Because the SA node has the fastest repolarization because it has the most "funny current" channels. So it's impulse will reach the other areas before they have a chance to fire.
EC coupling in cardiomyocytes
1)action potential reaches dyad/triad2) voltage gated Ca channels open3) Ca binds to Ryr2 and causes Ca release from calsequestrin in SR (Ca channel and Ryr2 NOT physically coupled)4) Ca --> troponin-->tropomyosin-->myosin binding-->contraction4) Ca is resequestered by SERCA or extruded by Na/Ca exchanger
What are the three states of voltage gated sodium channels, calcium channels and transient outward potassium channels and which order must they proceed in? What variable does each transition depend on?

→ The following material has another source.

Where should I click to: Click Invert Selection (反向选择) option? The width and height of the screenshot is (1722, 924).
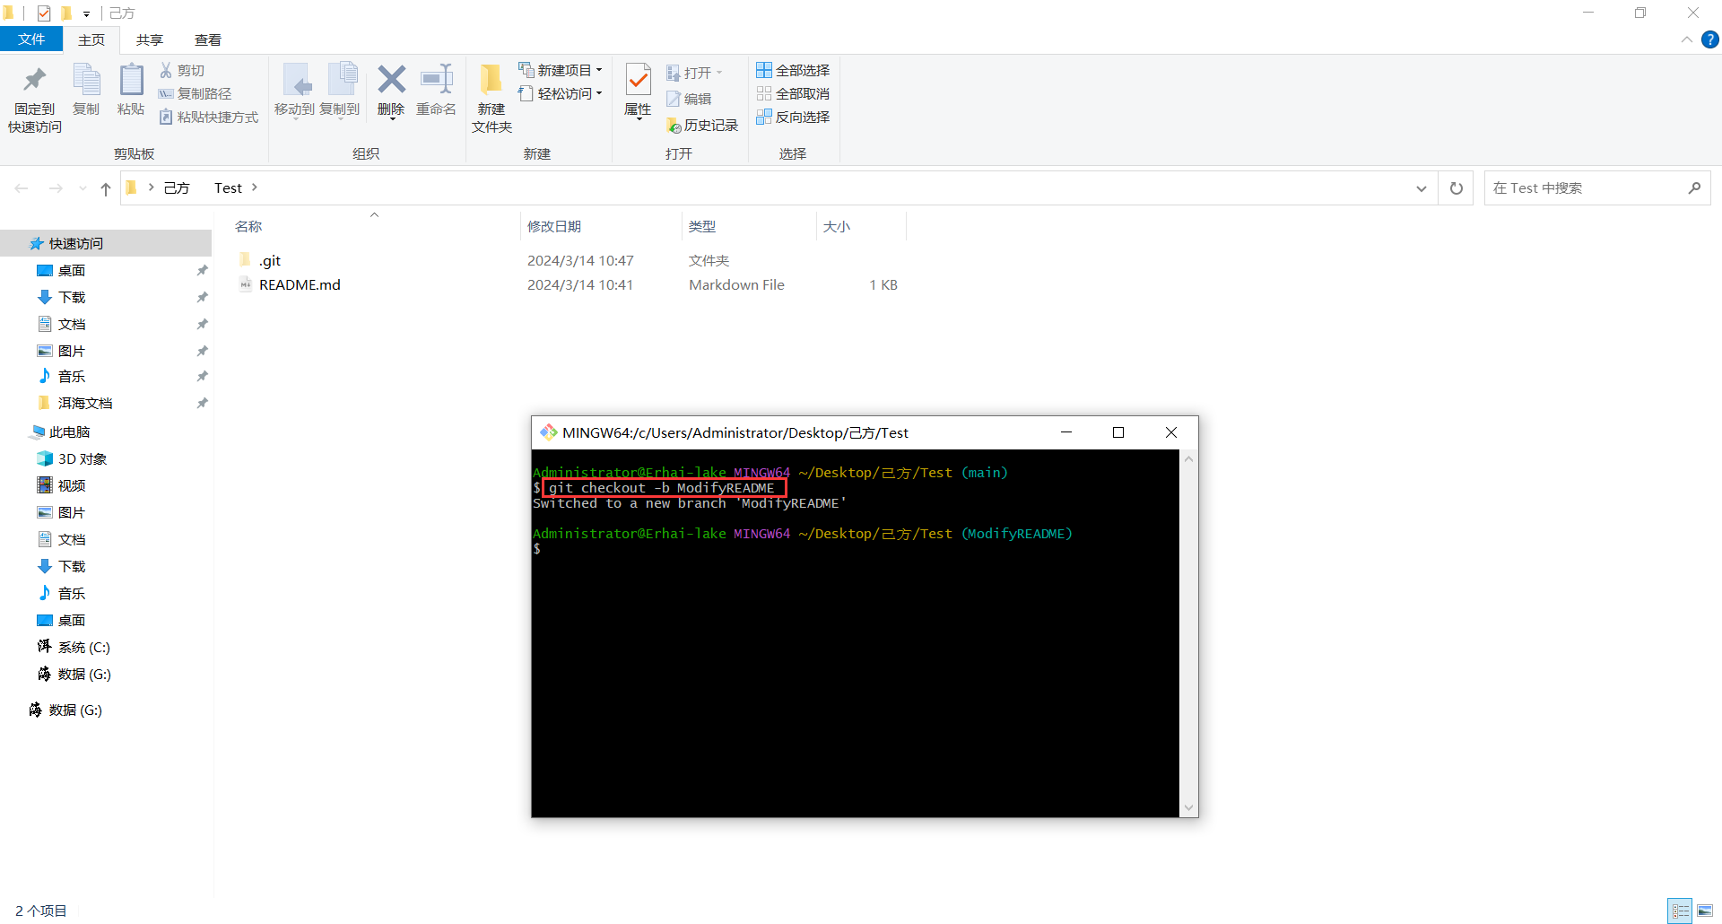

Open--> Inactivated --> Closed Open--> Inactivated depends on time Inactivated----> Closed depends on membrane potential
Phases of a working cardiomyocyte action potential
0- fast depolarization. 1- repolarization with Na channels inactivated and k channels open 2- plateau with inward Ca balancing outward potassium 3- repolarization, pretty rapid 4- resting membrane potential
Mechanical effects of B1-adrenergic stimulation
-positive inotropy (force of contraction increases)-positive lusitropy (rate of relaxation increases)
Channels and currents involved in phase 0 of a working cardiomyocyte action potential
- voltage gated sodium channels open, rapidly depolarize the cell then inactivate - inward sodium current attempts to reach the Nernst equilibrium potential for sodium.

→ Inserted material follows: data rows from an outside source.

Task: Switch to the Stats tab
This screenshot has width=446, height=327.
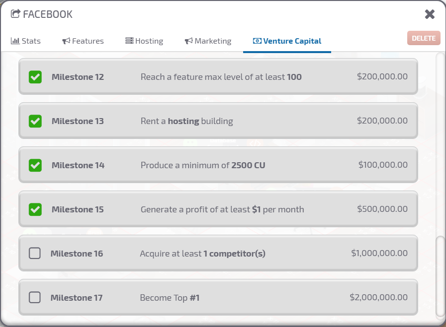Action: pyautogui.click(x=26, y=41)
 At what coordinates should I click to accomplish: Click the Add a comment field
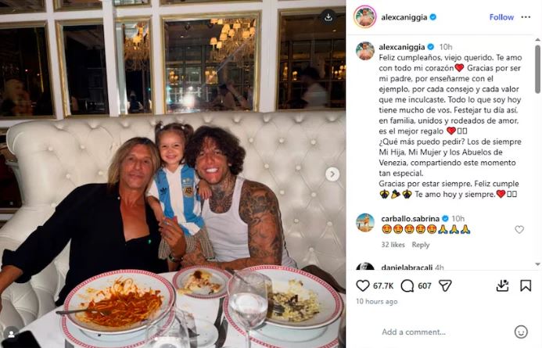click(444, 332)
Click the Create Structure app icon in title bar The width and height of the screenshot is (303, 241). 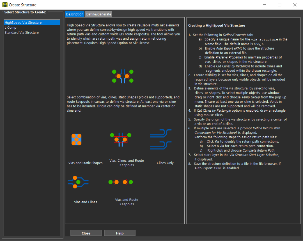pyautogui.click(x=5, y=5)
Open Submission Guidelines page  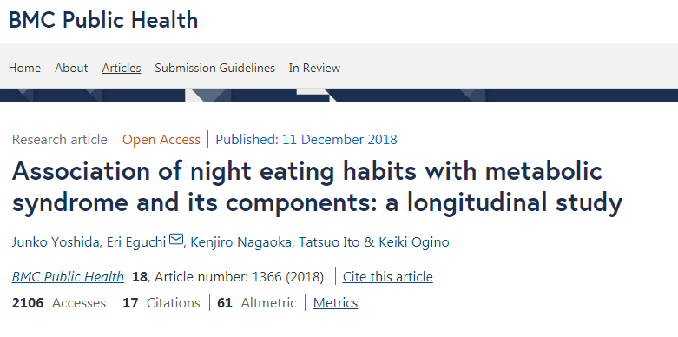click(215, 69)
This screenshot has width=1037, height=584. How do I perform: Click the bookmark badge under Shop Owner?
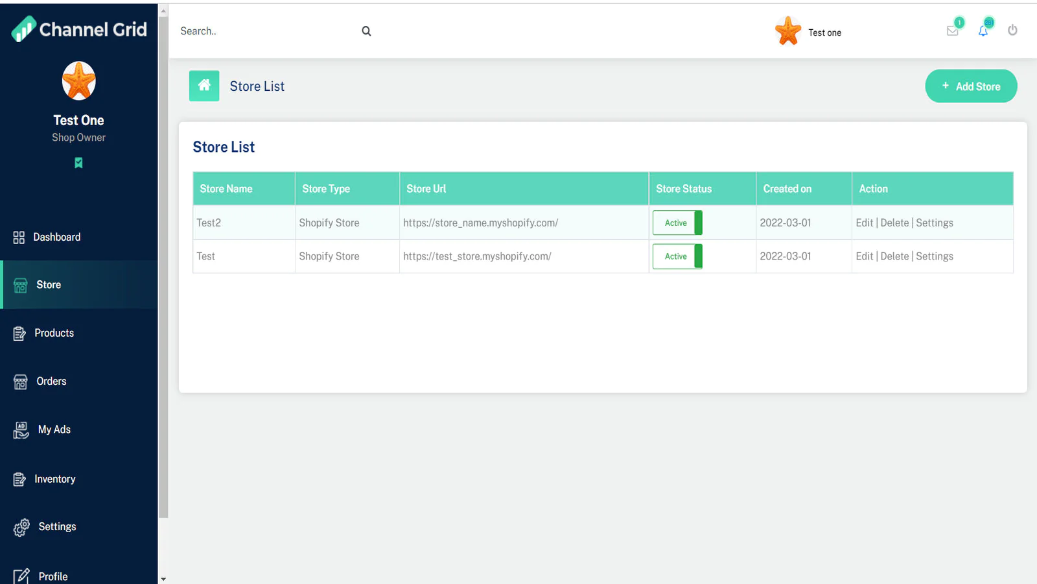pos(78,163)
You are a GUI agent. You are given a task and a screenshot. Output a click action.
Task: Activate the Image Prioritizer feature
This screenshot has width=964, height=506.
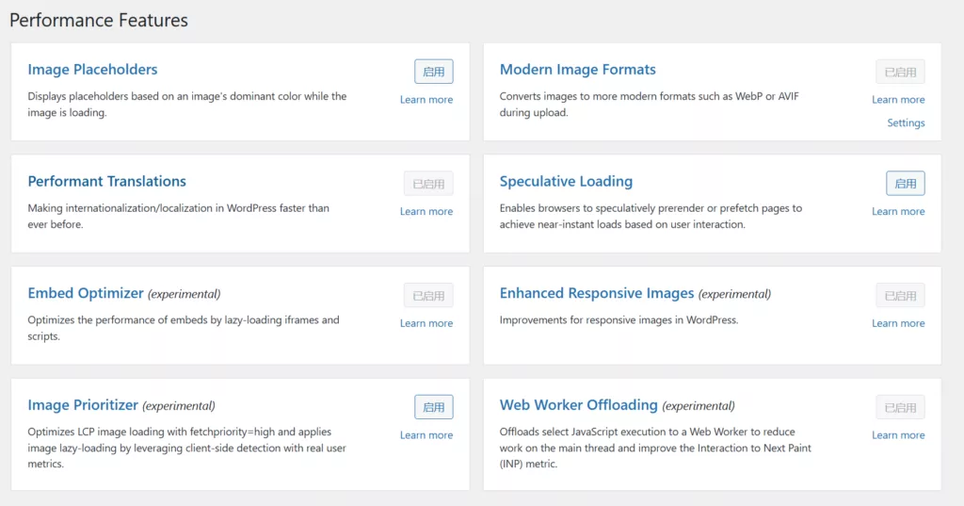coord(433,407)
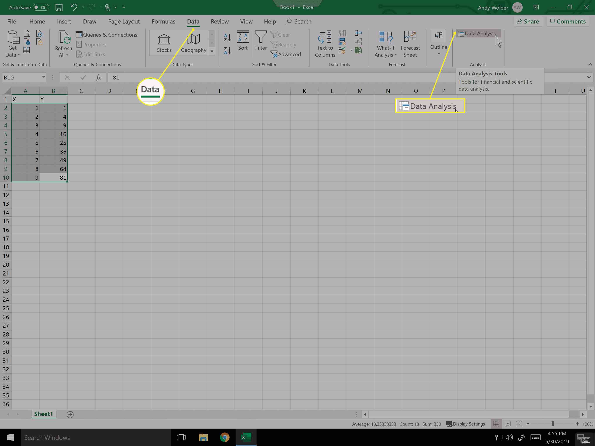Click the Review tab
595x446 pixels.
point(220,22)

Channels and currents involved in phase 1 of a working cardiomyocyte action potential
- sodium channels are inactive - potassium channels carrying the transient outward current Ito are open
Molecular mechanisms of positive inotropic and positive lusitropic effects
All mediated by PKA phosphorylation of key proteins.Inotropy-more Ca enters cell with each action potential-SERCA increases velocity-therefore more Ca released by Ryr2Lusitropy-troponin C has less affinity for Ca...lets go sooner-increased SERCA velocity
Channels and currents involved in phase 2 of a working cardiomyocyte action potential
- slow inward ( Isi) AKA Ica, carry calcium into the cell and this balances the outward potassium current ( Ito) at the beginning, and then rapid ( Ikr) and slow (Iks) potassium outward currents (these are called delayed rectifiers)

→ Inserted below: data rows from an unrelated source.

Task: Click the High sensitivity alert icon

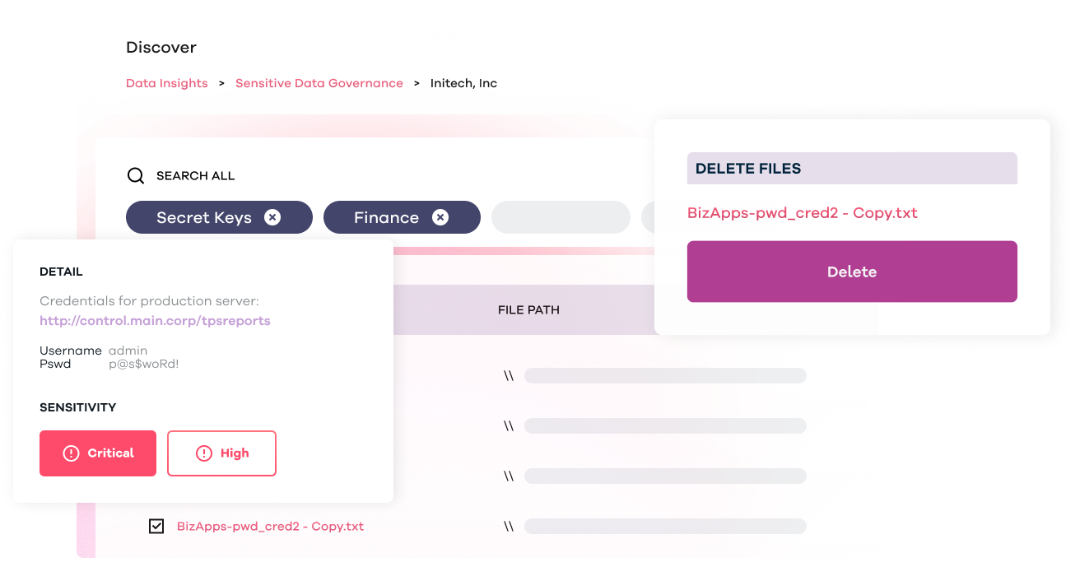Action: coord(204,453)
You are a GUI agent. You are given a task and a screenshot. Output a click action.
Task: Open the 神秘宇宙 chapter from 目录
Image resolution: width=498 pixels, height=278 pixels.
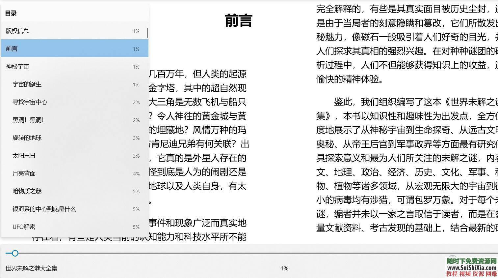tap(18, 66)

Channels and currents involved in phase 3 of a working cardiomyocyte action potential
- Calcium channels are inactive - outward potassium current is carried by delayed rectifiers
Channels and currents involved in phase 4 of a working cardiomyocyte action potential
-inward rectifier potassium current directs an outward current of potassium
Channels and currents involved in phase 0 of a pacemaker action potential
-depolarization mediated by slow inward calcium current ( Isi AKA Ica) - No sodium channels
Phases of the action potential in a pacemaker cell
0- depolarization mediated by slow inward calcium current 3-repolarization, funny current starts 4- diastolic depolarization. Analogous to resting membrane potential in cardiomyocytes
Channels and currents involved in phase 3 of a pacemaker action potential
- repolarization due to rapid ( Ikr) and slow ( Isi) delayed potassium rectifiers -The funny current ( both Na and K along their gradients) begins and intensifies and the membrane potential gets more negative
Channels and currents involved in phase 1 of a pacemaker action potential
- the funny current lets sodium in and potassium out - this slowly depolarizes the membrane until threshold is reached
Mechanism behind absolute and relative refractory period in cardiomyocytes
Absolute: sodium channels are inactive and will not convert to a closed state until a certain, negative membrane potential is reached. Relative: a proportion of the channels have become closed, and are now free to open again
Factors influencing conduction velocity
1) Size of cells: smaller cells resist flow 2) Number of gap junctions: more is faster 3) Rise of action potential:
Cardiac cells ranked from fastest to slowest conduction
Purkinje cells > Bundle of His > ventricle/atria > SA and AV nodes
The relative number of beats per minute of pacemaker cells in the heart
SA > AV > bundle of His/ Purkinje fibers
Components of the atrial conducting system
-SA node ( posterior RA wall) - Bachman's bundle (RA-->LA) - Intranodal branches (SA node-->AV node)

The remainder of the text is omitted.